** ENTRIES PROVIDED follows **

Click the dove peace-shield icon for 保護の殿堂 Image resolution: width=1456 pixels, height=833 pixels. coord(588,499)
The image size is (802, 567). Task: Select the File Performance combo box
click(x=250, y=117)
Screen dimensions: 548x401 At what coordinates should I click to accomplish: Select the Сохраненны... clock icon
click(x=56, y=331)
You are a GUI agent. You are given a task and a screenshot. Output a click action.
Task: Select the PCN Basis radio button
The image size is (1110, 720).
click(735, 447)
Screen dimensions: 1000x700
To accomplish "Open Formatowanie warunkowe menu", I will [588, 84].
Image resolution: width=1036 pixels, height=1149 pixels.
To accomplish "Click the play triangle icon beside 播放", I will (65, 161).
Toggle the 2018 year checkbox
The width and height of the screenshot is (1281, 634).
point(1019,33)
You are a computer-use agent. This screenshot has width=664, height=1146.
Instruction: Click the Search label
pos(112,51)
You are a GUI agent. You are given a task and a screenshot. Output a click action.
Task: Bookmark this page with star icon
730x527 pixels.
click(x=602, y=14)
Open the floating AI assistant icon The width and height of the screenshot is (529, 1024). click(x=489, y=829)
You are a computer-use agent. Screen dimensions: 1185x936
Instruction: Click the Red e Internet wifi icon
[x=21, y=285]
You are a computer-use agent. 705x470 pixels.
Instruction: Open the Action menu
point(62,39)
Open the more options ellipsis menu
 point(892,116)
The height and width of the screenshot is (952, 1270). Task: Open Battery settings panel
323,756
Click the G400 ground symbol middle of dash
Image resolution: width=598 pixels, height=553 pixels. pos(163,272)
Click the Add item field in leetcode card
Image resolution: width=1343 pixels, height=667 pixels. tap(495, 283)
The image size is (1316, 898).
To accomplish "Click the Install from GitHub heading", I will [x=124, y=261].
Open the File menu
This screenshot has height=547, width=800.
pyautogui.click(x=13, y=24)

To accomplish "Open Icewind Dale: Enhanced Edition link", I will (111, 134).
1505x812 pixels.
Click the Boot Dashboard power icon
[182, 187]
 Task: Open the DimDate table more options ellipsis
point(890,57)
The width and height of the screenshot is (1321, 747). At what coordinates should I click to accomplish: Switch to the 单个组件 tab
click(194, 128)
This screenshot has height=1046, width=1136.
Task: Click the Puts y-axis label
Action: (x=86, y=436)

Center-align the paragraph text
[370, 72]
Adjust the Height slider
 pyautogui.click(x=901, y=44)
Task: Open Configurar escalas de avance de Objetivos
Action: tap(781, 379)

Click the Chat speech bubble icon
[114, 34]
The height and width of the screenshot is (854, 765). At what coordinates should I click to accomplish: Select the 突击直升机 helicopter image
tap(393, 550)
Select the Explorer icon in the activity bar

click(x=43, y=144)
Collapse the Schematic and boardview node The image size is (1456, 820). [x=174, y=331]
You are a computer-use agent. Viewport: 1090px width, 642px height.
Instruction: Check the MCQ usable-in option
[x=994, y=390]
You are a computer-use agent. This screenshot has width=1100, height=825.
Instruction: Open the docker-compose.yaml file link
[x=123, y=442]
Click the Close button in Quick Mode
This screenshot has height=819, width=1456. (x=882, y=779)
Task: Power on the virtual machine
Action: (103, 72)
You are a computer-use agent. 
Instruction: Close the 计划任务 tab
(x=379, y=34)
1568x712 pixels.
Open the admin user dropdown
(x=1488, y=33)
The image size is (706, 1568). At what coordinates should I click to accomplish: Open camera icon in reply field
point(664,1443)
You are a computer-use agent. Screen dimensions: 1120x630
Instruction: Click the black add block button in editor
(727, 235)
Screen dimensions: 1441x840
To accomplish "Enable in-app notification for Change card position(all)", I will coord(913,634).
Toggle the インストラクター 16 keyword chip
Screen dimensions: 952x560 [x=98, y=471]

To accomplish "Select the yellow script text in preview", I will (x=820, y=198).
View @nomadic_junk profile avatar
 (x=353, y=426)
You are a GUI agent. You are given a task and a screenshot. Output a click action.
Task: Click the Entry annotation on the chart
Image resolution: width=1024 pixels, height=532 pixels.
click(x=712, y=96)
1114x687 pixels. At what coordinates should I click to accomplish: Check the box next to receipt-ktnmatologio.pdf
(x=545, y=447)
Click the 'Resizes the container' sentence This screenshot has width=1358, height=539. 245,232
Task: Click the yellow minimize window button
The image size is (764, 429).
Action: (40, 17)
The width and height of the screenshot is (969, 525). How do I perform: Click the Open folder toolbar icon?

** End of ENTRIES PROVIDED **

* _ACTIVITY_: Output each line of the data exactly as it stands above.

* _SOLUTION FOR THIS TASK_:
Click the dove peace-shield icon for 保護の殿堂 Image resolution: width=1456 pixels, height=833 pixels. coord(588,499)
The image size is (802, 567). Task: Select the File Performance combo box
click(x=250, y=117)
Screen dimensions: 548x401 At what coordinates should I click to accomplish: Select the Сохраненны... clock icon
click(x=56, y=331)
You are a GUI agent. You are given a task and a screenshot. Output a click action.
Task: Select the PCN Basis radio button
The image size is (1110, 720).
click(735, 447)
Screen dimensions: 1000x700
To accomplish "Open Formatowanie warunkowe menu", I will [588, 84].
Image resolution: width=1036 pixels, height=1149 pixels.
To accomplish "Click the play triangle icon beside 播放", I will (65, 161).
Toggle the 2018 year checkbox
The width and height of the screenshot is (1281, 634).
point(1019,33)
You are a computer-use agent. This screenshot has width=664, height=1146.
Instruction: Click the Search label
pos(112,51)
You are a GUI agent. You are given a task and a screenshot. Output a click action.
Task: Bookmark this page with star icon
730x527 pixels.
click(x=602, y=14)
Open the floating AI assistant icon The width and height of the screenshot is (529, 1024). click(x=489, y=829)
You are a computer-use agent. Screen dimensions: 1185x936
Instruction: Click the Red e Internet wifi icon
[x=21, y=285]
You are a computer-use agent. 705x470 pixels.
Instruction: Open the Action menu
point(62,39)
Open the more options ellipsis menu
 point(892,116)
The height and width of the screenshot is (952, 1270). Task: Open Battery settings panel
323,756
Click the G400 ground symbol middle of dash
Image resolution: width=598 pixels, height=553 pixels. pos(163,272)
Click the Add item field in leetcode card
Image resolution: width=1343 pixels, height=667 pixels. tap(495, 283)
The image size is (1316, 898).
To accomplish "Click the Install from GitHub heading", I will [x=124, y=261].
Open the File menu
This screenshot has height=547, width=800.
pyautogui.click(x=13, y=24)

To accomplish "Open Icewind Dale: Enhanced Edition link", I will (111, 134).
1505x812 pixels.
Click the Boot Dashboard power icon
[182, 187]
 Task: Open the DimDate table more options ellipsis
point(890,57)
The width and height of the screenshot is (1321, 747). At what coordinates should I click to accomplish: Switch to the 单个组件 tab
click(194, 128)
This screenshot has height=1046, width=1136.
Task: Click the Puts y-axis label
Action: (x=86, y=436)

Center-align the paragraph text
[370, 72]
Adjust the Height slider
 pyautogui.click(x=901, y=44)
Task: Open Configurar escalas de avance de Objetivos
Action: tap(781, 379)

Click the Chat speech bubble icon
[114, 34]
The height and width of the screenshot is (854, 765). At what coordinates should I click to accomplish: Select the 突击直升机 helicopter image
tap(393, 550)
Select the Explorer icon in the activity bar

click(x=43, y=144)
Collapse the Schematic and boardview node The image size is (1456, 820). [x=174, y=331]
You are a computer-use agent. Viewport: 1090px width, 642px height.
Instruction: Check the MCQ usable-in option
[x=994, y=390]
You are a computer-use agent. This screenshot has width=1100, height=825.
Instruction: Open the docker-compose.yaml file link
[x=123, y=442]
Click the Close button in Quick Mode
This screenshot has height=819, width=1456. (x=882, y=779)
Task: Power on the virtual machine
Action: (103, 72)
You are a computer-use agent. 
Instruction: Close the 计划任务 tab
(x=379, y=34)
1568x712 pixels.
Open the admin user dropdown
(x=1488, y=33)
The image size is (706, 1568). At what coordinates should I click to accomplish: Open camera icon in reply field
point(664,1443)
You are a computer-use agent. Screen dimensions: 1120x630
Instruction: Click the black add block button in editor
(727, 235)
Screen dimensions: 1441x840
To accomplish "Enable in-app notification for Change card position(all)", I will coord(913,634).
Toggle the インストラクター 16 keyword chip
Screen dimensions: 952x560 [x=98, y=471]

To accomplish "Select the yellow script text in preview", I will (x=820, y=198).
View @nomadic_junk profile avatar
 (x=353, y=426)
You are a GUI agent. You are given a task and a screenshot. Output a click action.
Task: Click the Entry annotation on the chart
Image resolution: width=1024 pixels, height=532 pixels.
click(x=712, y=96)
1114x687 pixels. At what coordinates should I click to accomplish: Check the box next to receipt-ktnmatologio.pdf
(x=545, y=447)
Click the 'Resizes the container' sentence This screenshot has width=1358, height=539. 245,232
Task: Click the yellow minimize window button
The image size is (764, 429).
Action: (40, 17)
The width and height of the screenshot is (969, 525). How do I perform: Click the Open folder toolbar icon?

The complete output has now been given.